On the 7th of November, the state of Israel demolished four houses in the Jordan Valley, making four families homeless. At 6:30 the Israeli army came photographing the house, and, shortly after, three bulldozers entered the Jiftlik village, guarded by around 30 soldiers from special forces known as ‘Yasam’. The main roads were closed off by checkpoints, preventing any movement in the village. The Israeli military encircled the house on the surrounding fields. The family of Abu Khalil Moussa could do nothing but watch their home being wrecked to pieces.
The two brothers have been staying in the house, built in 1986, with their families. Together with their father, they worked for six years in order to afford the building and maintenance of their home.
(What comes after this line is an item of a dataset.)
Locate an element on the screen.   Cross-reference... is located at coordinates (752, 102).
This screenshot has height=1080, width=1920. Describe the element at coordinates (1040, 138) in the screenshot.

One of the brothers, named Khalil, says: “I worked for this since I was 18. In one hour they destroyed it.” Now the families are living in one room, at a relative’s place. Khalil also told ISM and JVS activists of how his son came to get his football before the demolition. He was shoed away, but came back to the rubble, later that day, to search for it without luck.
The neighbouring family of Merai Abu Ahmad also lost their house. A family of 10 have stayed in the home since it was built, three years ago. The lively son of the family showed the ISMers where his room used to be. His father Ahmad is asking for support from anyone to be able to get a new home. “Life here is difficult.” He shows the rolled up tent they got from the Red Cross after the demolition: “We went from this house to this tent.” The family was forced out of their home directly from their beds, that morning. This is something they have experienced for generations.
In 1967, most families in the area fled their houses. The Merai family, who had been forced to Jiftlik after being expelled by Israeli forces from the refugee camp Abu Badjad, decided to stay. The area is therefore now called Da Beit Merai, and Merai himself tells the ISM and JVS how he, in 1967, asked the military coming, “Where should I go now? You kicked me out everywhere.” He stayed put in his house, witnessing how all the neighbouring houses were being demolished. “And, now, history is being repeated.” He explains how the Israeli armed forces stole around 400 sheep from the village in the seventies and used them for a tourist crocodile zoo. If the shepherds wanted their sheep back, they had to pay almost the same price as a new one would cost.
The refugee camp Abu Badjad, where Merai lived before Jiftlik, is now the illegal colony Masu’a. Neither of these families have refugee status or IDs, in spite of their expulsions.
In a nearby part of Jiftlik, ISM and JVS meets another family, the family of Abu Ahram, who lost their house the same day. The homeless family has not been given a tent like the other families, and are now staying in one room. Surrounded by children, the nephew of a man who lost his house tells how they were also met by the big group of military who forced them out of their home and away from their land. The house was one of the few concrete buildings in this Bedouin community.
The fourth house destroyed that day was an agricultural barn built on a water cistern. The cistern has been severely damaged and the 50 farmers using it are not sure if it is repairable. Inside the house, there were farming tools and machines, and the farmers were not allowed to rescue them from being crushed in the demolition. The cistern was built 17 years ago, and was providing the fields of beans, tomatoes, chili and cucumber with a storage of 170 m3 of water. The pool and the barn was bulit for 50 000 NIS. “This price would be the double today”, the farmer Bassil Ibrahimi tells JVS and ISM. When the demolition was being carried out, water leaked from the cistern and destroyed a one dunam field of beans. Ibrahimi also tells about how around 400 m2 of shelters for animals and machines have been destroyed between 1988 and 2000.
Demolitions are often carried out during the autumn and wintertime, when it is colder. Israel prohibits Palestinians from constructing any infrastructure or other development projects in the Jordan Valley, such as the reclaiming of agricultural land, opening agricultural roads or extending irrigation networks. Moreover, Israel continues to confiscate land, demolish homes and prevent rehabilitation of the existing houses and roads used by Palestinians, but maintains plans for settlement expansion and infrastructure development for Israeli settlers in the Jordan Valley.